The vacant lots considered particularly at risk are those with liens held not by the city, but by a private company that could bring the lots to sheriff sale at any time in order to collect on their debt. The liens were sold by the city as part of a 1997 deal that generated a short-term influx of funds but did not fully pan out, leaving the city to default on bonds and leaving thousands of tax-delinquent lots to be sold off or suspended in limbo.
Under the deal announced Tuesday, the city agreed to buy back 91 of these liens — mainly in West, Southwest, and North Philly — for over $1.1 million.
“Community gardens aren’t luxuries, they have the potential to address serious needs like access to affordable healthy food, violence reduction, and community development,” said Mayor Jim Kenney in an emailed statement. “The City is committed to building thriving neighborhoods and enhancing the quality of life for all residents.”
Nearly half of the parcels covered by the deal are in Councilmember Jamie Gauthier’s West and Southwest Philly district.
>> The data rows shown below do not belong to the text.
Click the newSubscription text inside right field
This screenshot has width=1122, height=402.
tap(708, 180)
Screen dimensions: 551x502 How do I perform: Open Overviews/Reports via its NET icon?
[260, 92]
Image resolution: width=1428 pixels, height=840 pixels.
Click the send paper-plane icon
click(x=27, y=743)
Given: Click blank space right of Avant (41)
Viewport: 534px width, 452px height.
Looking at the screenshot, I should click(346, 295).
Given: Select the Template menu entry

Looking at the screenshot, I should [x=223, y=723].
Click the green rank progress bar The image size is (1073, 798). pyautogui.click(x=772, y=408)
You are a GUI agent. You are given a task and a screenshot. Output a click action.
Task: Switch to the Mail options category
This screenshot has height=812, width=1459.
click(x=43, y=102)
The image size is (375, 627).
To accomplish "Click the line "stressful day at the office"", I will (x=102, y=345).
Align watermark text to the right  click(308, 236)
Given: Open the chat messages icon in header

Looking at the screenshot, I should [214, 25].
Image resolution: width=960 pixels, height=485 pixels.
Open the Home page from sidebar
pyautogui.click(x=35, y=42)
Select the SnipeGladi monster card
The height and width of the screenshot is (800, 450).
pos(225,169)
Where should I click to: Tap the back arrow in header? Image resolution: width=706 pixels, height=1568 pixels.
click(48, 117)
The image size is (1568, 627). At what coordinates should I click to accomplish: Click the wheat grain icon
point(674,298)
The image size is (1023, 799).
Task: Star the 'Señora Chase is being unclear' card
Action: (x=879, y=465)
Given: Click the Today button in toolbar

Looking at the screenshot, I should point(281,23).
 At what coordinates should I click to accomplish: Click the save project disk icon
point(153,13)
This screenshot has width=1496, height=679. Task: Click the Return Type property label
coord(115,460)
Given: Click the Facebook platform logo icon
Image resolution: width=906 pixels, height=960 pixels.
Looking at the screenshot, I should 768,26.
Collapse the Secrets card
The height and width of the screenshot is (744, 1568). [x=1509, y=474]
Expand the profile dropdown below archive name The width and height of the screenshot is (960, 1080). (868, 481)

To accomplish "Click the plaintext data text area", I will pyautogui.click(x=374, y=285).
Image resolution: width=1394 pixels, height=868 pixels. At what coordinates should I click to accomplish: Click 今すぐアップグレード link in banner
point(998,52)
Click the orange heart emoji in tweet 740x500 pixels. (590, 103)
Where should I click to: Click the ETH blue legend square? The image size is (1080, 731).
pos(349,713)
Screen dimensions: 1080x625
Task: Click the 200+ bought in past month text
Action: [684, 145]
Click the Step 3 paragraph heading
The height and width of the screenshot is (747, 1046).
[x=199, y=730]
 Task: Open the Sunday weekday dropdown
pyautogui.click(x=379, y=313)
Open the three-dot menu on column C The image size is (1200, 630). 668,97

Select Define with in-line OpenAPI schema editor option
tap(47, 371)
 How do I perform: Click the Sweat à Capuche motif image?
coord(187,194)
“It’s huge,” she said. “We are securing these vital community spaces that provide respite, that provide food, that provide places for neighbors to connect. … We’re protecting them [from] development and we’re putting them in the rightful ownership of the folks who have been stewarding and tending this land for so long.”
But advocates say the 91 garden parcels are just a fraction of the total number of vacant lots with privately held liens that Philadelphians currently steward or use as outdoor recreational spaces. Staff in Councilmember Kendra Brooks’ office, working with community organizers, estimated last year that 400 to 500 of these lots are currently used as side yards.
Last spring, Brooks proposed adding $10 million to the city budget in order to buy back the liens on hundreds of properties — both community gardens and side yards — to eventually transfer to the Philadelphia Land Bank.
“There are a lot of lot stewards that are involved in our campaign that aren’t in this deal,” said Ryan Gittler-Muñiz, a Kensington resident and a land security volunteer at César Andreu Iglesias Community Garden. “This is really exciting — like, our garden land is being secured and some of our side yard stewards are also winning in this deal — but others aren’t. … We want to include everyone and we definitely want more.”
Diane Banks said the side yard next to her home in East Germantown has gone up for sheriff sale before, but it’s been too expensive for her to purchase. She continues to keep it clean, and said she wishes it could belong to her block.
“Let the kids in my block have some place to go,” she said.
This week’s deal does not mean gardeners automatically control the land. But staff in Councilmember Brooks’ office say they’re working with the city to develop a path to ownership, which could include the Philadelphia Land Bank acquiring the land, then transferring it to gardeners and community groups.
“Once we do that, the city will outright own those parcels and be able to transfer them to community ownership,” Gauthier said.